What’s the mother to do?
The post office doesn’t have a public bathroom.
- - -
A representative of the North Naples Fire District storms through the front door at Tropical Hair Salon in North Naples as if the place were ablaze. The firefighter confronts the only other man getting his hair cut.
“Did you leave your kids in the car?” the firefighter asks.
The man sitting in the barber’s chair goes quiet. His face turns as white as the smock around his neck. The man already has been in the shop for more than 20 minutes and even waited for one specific barber.
“But I left the windows open,” says the unnamed guardian of two kids who are both in car seats and appear to be under 4 years old.
The North Naples firefighter straddles the door of the establishment and waves his walkie-talkie at the man. He isn’t going to let the man leave until he receives an earful.
“You know I could call DCF (Department of Children and Families),” the firefighter states loudly. “All I have to do is make one call and they will take those kids away.”
I think to myself, “What are you waiting for?”
After receiving a stern and boisterous lecture from the firefighter, the man runs out to his SUV, where the kids are found safe, and speeds off.
I am left wondering, “Why didn’t the firefighter make the call?”
Who is more irresponsible?
The parent or the firefighter?
While the confrontation takes place inside the hair salon, the kids are left all alone.
- - -
A Lee County sheriff’s deputy is sent to 27373 Dortch Ave. in Bonita Springs to investigate a burglary in progress. Anselmo Hernandez, the owner of the home, tells police that two boys who are his neighbors went into his garage and removed a case of soda. Another neighbor identifies the culprits.
The police report doesn’t describe how much soda was taken, but Hernandez wants action.

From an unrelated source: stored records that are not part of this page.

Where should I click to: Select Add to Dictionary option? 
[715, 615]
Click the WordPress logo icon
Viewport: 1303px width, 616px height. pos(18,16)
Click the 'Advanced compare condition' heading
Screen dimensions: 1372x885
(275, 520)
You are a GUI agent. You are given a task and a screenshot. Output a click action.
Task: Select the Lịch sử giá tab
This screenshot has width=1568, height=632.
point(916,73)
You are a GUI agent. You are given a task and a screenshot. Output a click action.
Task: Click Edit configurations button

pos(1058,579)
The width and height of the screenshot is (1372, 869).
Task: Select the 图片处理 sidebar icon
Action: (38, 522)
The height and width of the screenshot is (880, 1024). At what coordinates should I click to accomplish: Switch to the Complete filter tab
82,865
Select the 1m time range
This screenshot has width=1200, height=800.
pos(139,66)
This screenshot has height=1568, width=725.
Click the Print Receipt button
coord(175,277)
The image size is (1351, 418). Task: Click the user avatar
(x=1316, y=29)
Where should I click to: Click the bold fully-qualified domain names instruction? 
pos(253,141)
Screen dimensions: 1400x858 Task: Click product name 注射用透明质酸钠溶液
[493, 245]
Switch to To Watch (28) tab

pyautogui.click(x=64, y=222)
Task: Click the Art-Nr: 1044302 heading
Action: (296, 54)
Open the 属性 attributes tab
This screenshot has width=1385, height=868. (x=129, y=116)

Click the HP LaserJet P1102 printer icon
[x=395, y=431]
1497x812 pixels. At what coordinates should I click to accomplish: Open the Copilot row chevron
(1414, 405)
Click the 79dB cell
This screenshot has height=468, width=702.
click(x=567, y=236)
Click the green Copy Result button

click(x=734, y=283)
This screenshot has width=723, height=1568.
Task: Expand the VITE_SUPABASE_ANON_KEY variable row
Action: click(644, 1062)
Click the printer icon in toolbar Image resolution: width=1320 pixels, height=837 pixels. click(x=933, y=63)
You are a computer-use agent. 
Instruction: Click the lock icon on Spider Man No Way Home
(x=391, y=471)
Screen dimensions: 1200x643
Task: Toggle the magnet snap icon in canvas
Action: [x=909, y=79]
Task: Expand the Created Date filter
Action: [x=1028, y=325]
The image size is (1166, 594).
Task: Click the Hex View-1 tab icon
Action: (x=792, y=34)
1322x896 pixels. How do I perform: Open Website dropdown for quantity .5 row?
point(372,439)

After investigating and interviewing the suspects, Deputy Juan Santos arrests the boys, ages 13 and 11, and charges them with burglary of a dwelling and petty theft.
But where are the parents?
With my formerly red backside as my witness, I know that my parents’ punishment for such actions would have been much tougher than one any judge could hand down.
By the way, one of the boys already was under house arrest for burglary. You could say the youngster got popped again.